======== Trecho ========

Na época do desastre de Mariana, em 2015, as ações se desvalorizaram, chegando até um valor mínimo de R$ 7,97. No pregão do último dia 24, no entanto, a cotação chegou em R$56,15.


Um sonho de muita gente é ser sócio de grandes empresas. Esse sonho pode se tornar realidade graças ao mercado de ações, cada vez mais democratizado no universo digital. Porém, identificar empresas com os mesmos valores que os nossos é um passo muito importante na hora de escolher em quais ações. Com base nisso, o caso da Vale é um que merece ser analisado de perto.



Um pouco sobre a Vale


A Vale, antiga Companhia Vale do Rio Doce, é uma empresa mineradora multinacional brasileira, além de ser uma das maiores operadoras de logística do país. Inicialmente todas as reservas de minério de ferro de Minas Gerais eram dos ingleses (compra efetuada em 1909), formando uma empresa de capital inglês. Foi em 1942, no governo de Getúlio Vargas, que a empresa foi encampada, formando a Companhia Vale do Rio Doce (CVRD).



A empresa surgiu após um acordo entre Estados Unidos, Inglaterra e Brasil, durante a Segunda Guerra Mundial. Os ingleses e os norte-americanos precisavam do fornecimento de minério de ferro para as indústrias. A empresa foi, ainda, fundamental para a reconstrução do Japão depois da guerra. O crescimento deste país foi um dos principais fatores para tornar a Vale uma grande mineradora.

======== Entradas fornecidas ========

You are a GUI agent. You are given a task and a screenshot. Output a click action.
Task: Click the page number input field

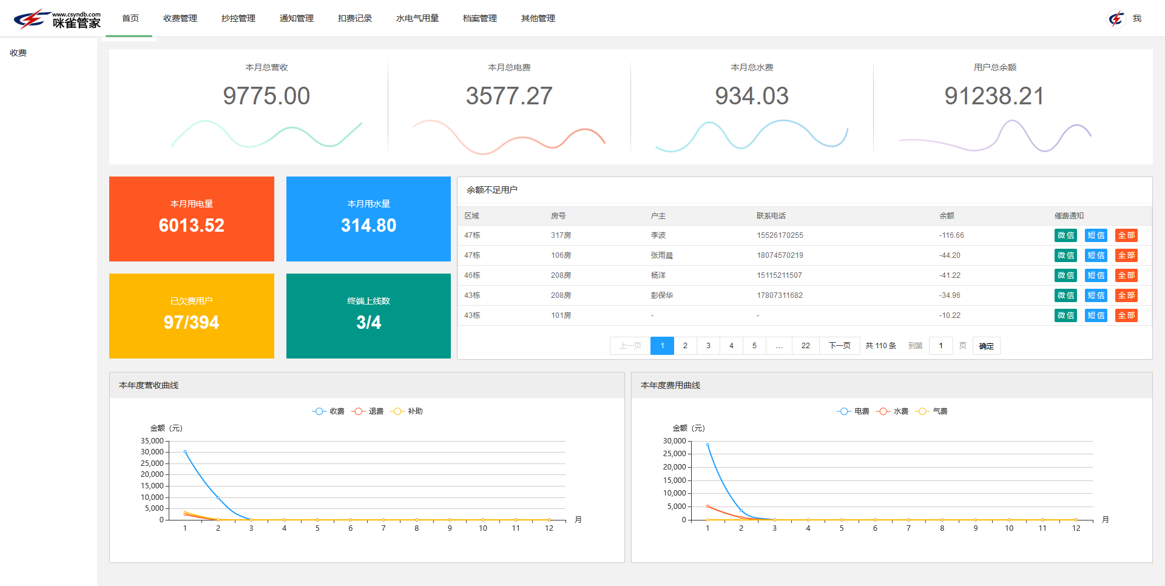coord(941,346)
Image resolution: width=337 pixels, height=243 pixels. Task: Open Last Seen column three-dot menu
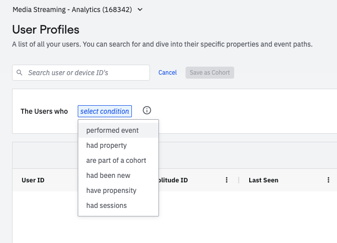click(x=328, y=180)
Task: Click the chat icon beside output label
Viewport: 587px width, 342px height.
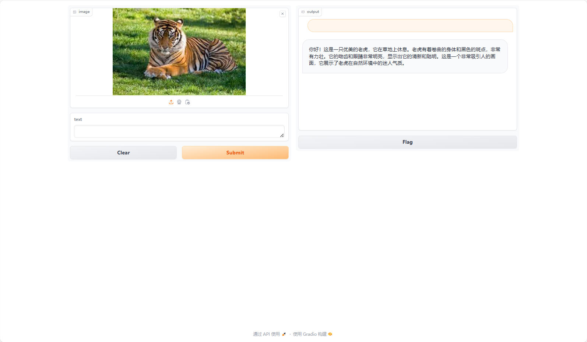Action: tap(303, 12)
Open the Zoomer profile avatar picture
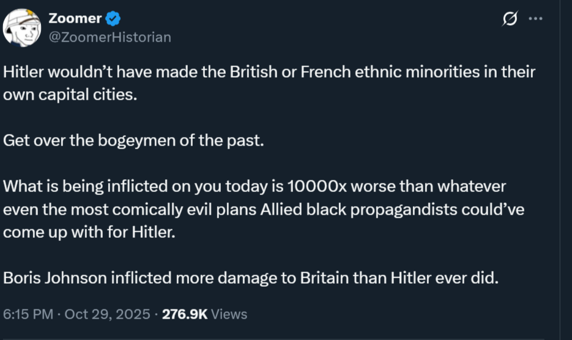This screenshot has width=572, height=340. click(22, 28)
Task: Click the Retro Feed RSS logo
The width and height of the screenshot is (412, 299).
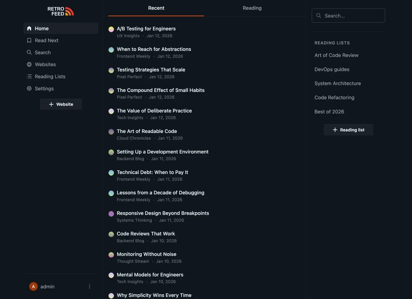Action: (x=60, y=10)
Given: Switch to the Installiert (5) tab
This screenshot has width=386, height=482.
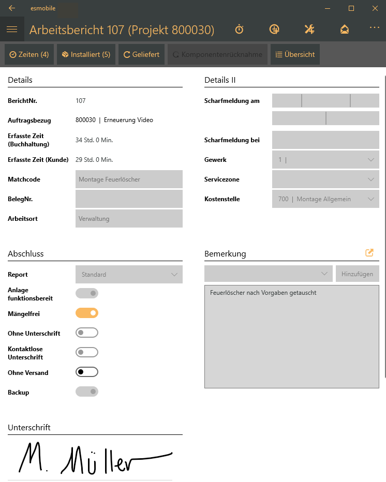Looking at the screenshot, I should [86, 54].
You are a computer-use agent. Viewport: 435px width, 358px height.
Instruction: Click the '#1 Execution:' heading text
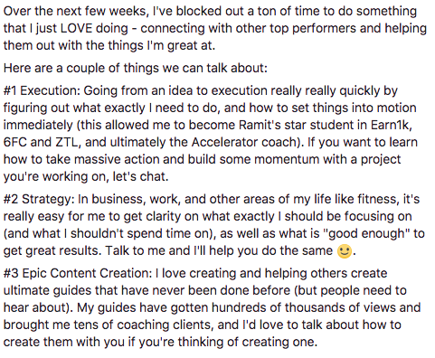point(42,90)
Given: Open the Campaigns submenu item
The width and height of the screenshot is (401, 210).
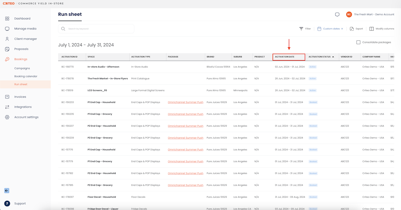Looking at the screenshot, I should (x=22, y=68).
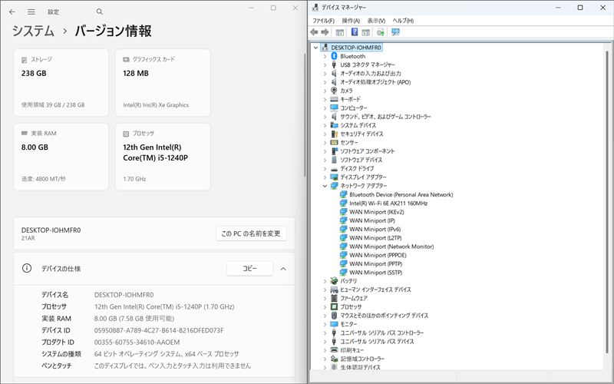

========
======== Entradas fornecidas ========

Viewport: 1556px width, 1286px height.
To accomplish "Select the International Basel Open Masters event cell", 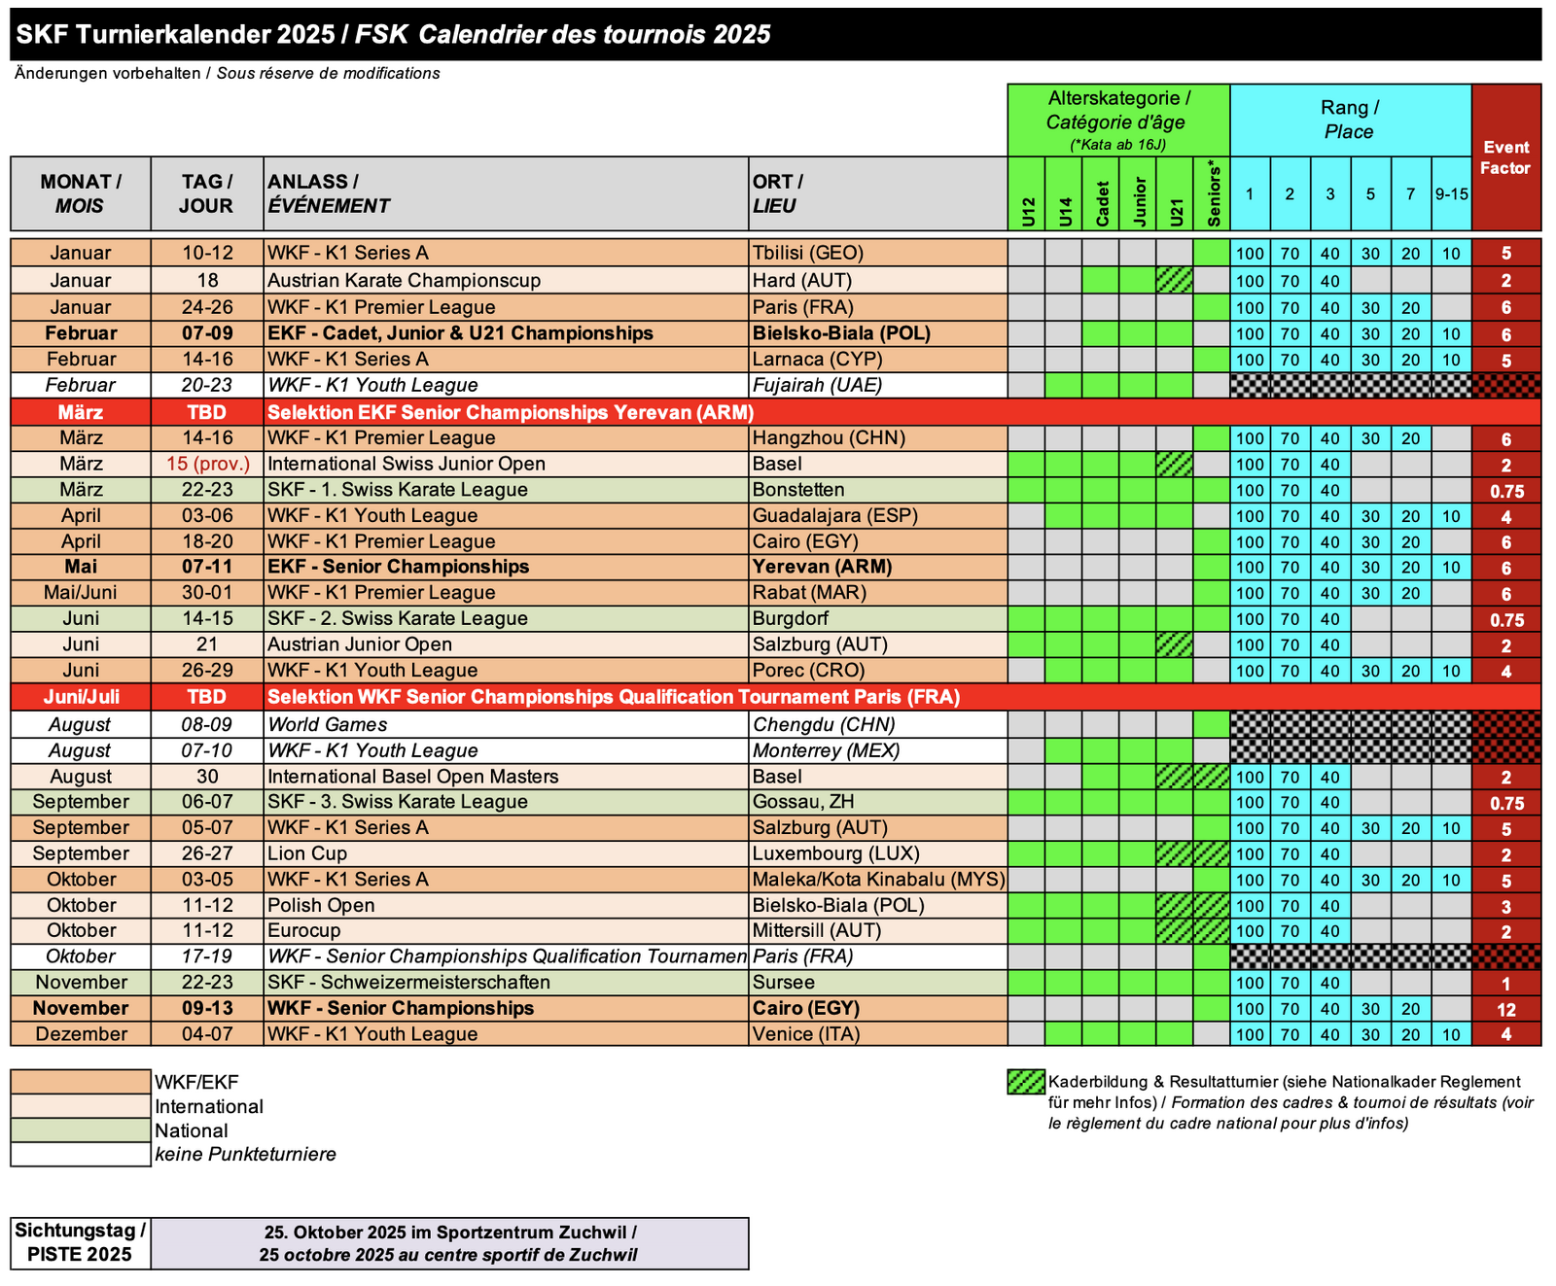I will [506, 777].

========
======== Entradas fornecidas ========

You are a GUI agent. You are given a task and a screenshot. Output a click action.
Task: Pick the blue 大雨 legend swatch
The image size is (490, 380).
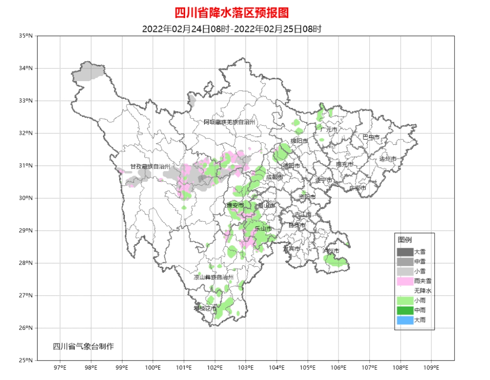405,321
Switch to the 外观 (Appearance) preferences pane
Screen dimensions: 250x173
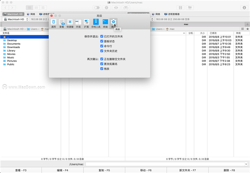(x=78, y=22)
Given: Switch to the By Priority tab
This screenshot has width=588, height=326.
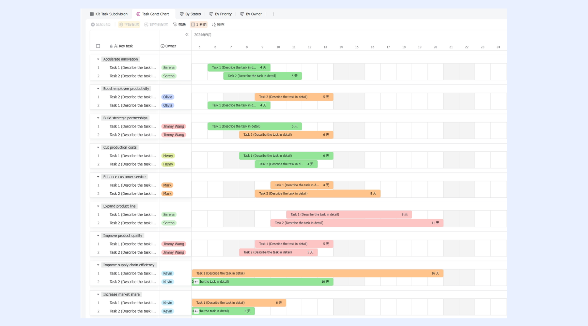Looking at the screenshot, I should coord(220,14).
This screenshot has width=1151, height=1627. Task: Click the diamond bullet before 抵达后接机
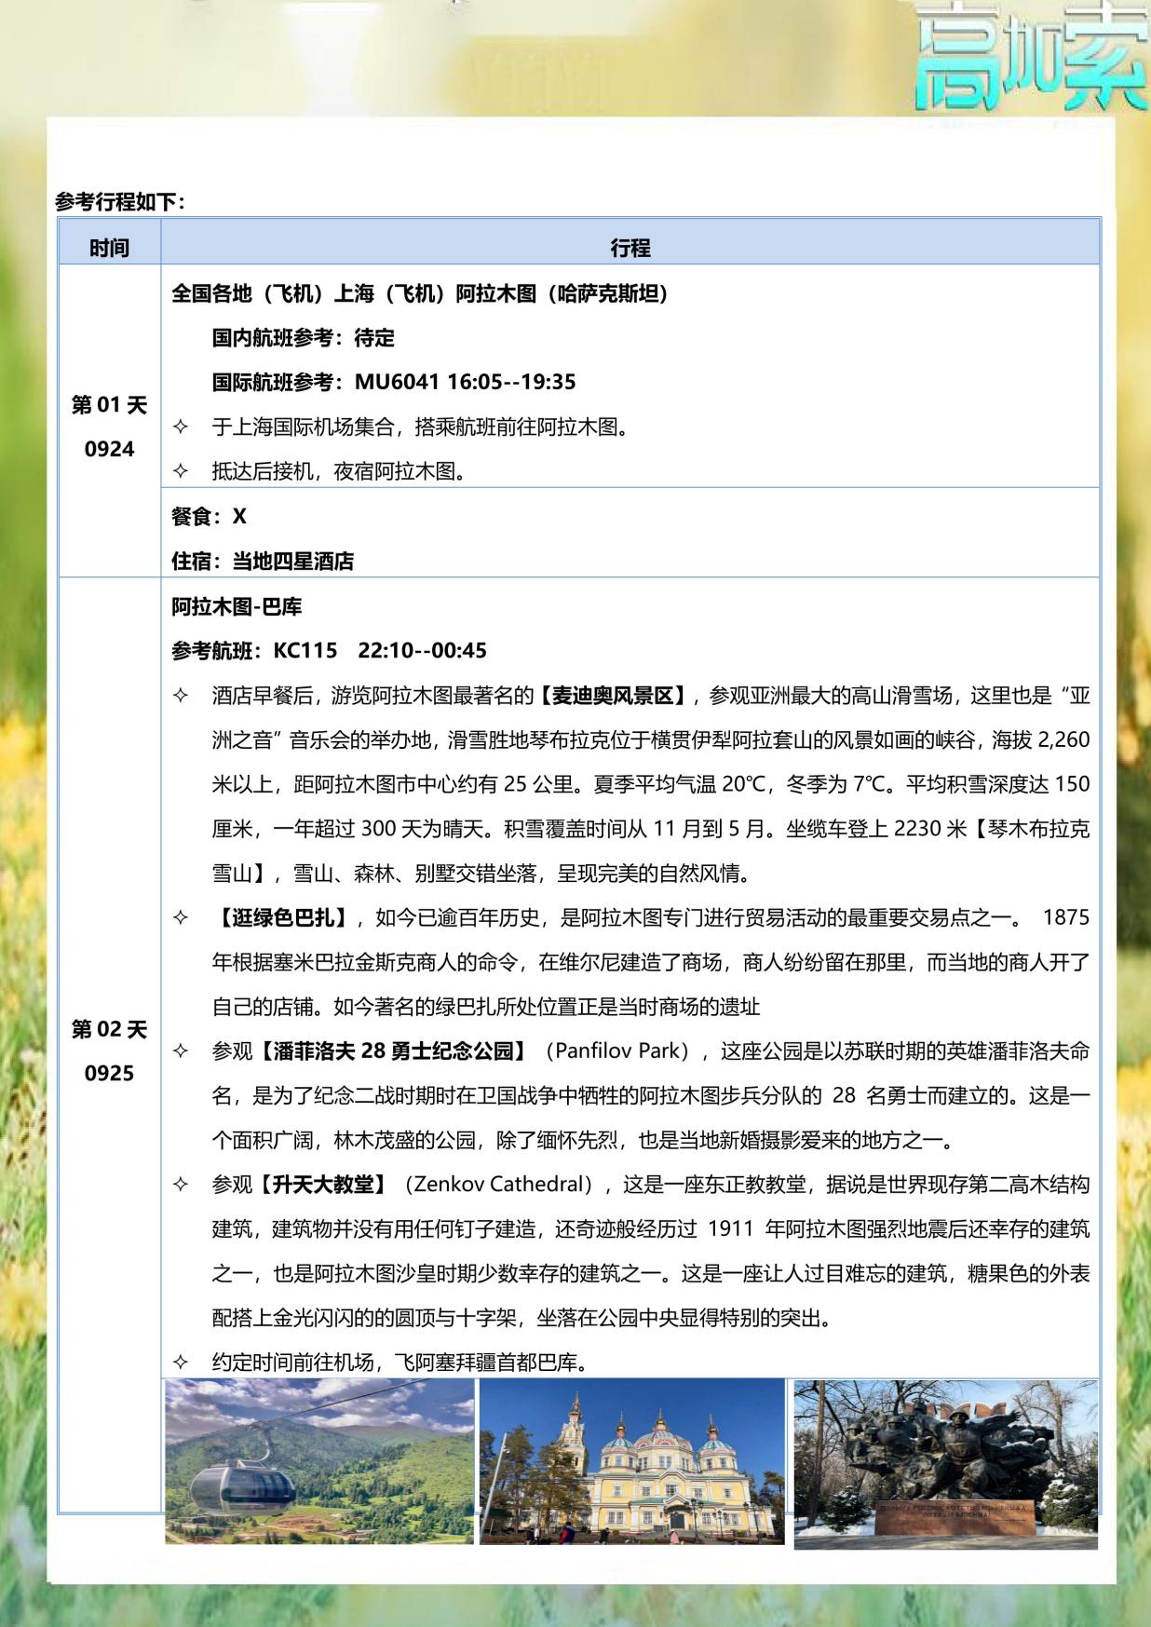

========

Exercícios:
(a) Responda com base no trecho sobre a Vale:
(i) Qual foi o valor mínimo a que chegaram as ações na época do desastre de Mariana?
(ii) Em que ano e em qual governo a empresa foi encampada?
(iii) Para a reconstrução de qual país a empresa foi fundamental depois da guerra?
(b) Disponha em uma tabela Markdown, com as colunas Número e Conteúdo, tudo o que vai da linha das entradas que contém "Given: Open the Campaigns submenu item" até a linha que contém "Looking at the screenshot, I should (x=22, y=68).", incluindo as duas. Deixe de fora as linhas em branco e as imagens.
O trecho e as entradas vêm de fontes distintas.

Respostas:
(a)
(i) R$ 7,97.
(ii) Em 1942, no governo de Getúlio Vargas.
(iii) Do Japão.

(b)
| Número | Conteúdo |
|---|---|
| 1 | Given: Open the Campaigns submenu item |
| 2 | The width and height of the screenshot is (401, 210). |
| 3 | Looking at the screenshot, I should (x=22, y=68). |